## Task material
⟨

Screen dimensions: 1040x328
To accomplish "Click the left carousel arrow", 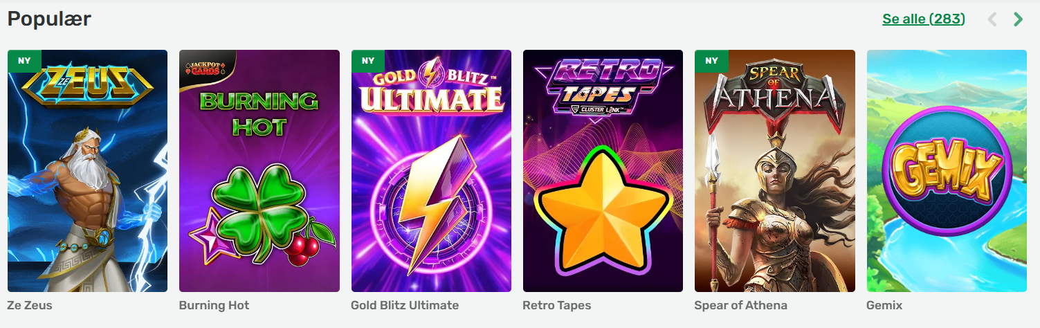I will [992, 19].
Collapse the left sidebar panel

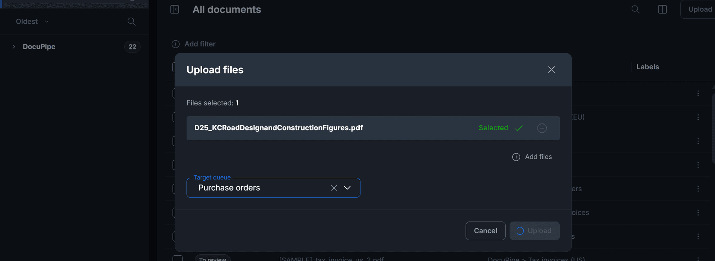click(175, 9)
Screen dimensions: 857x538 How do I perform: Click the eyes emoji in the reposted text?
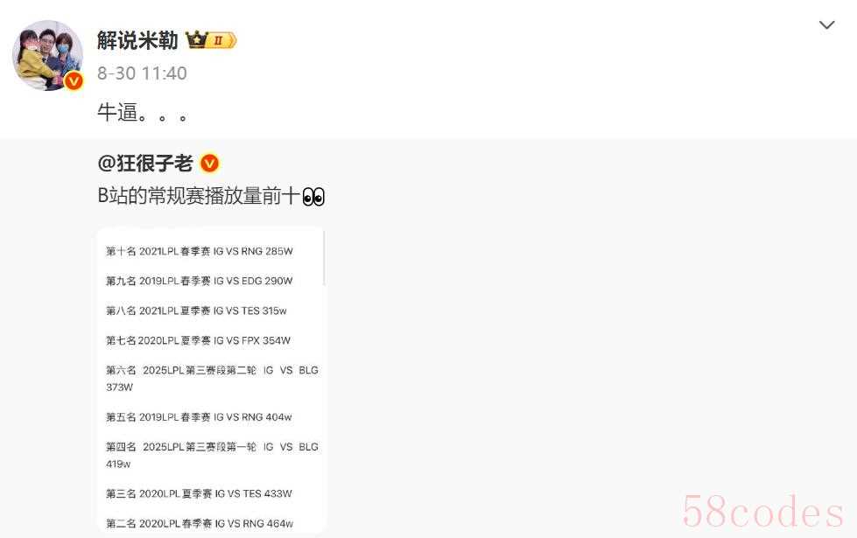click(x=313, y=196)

⟩

## What to produce
In the records above, transcribe exactly the lines from the one containing "Collapse the left sidebar panel" through the last line, both included, and skip the pictures.

## Output of the exercise
Collapse the left sidebar panel

click(175, 9)
Screen dimensions: 857x538 How do I perform: Click the eyes emoji in the reposted text?
click(x=313, y=196)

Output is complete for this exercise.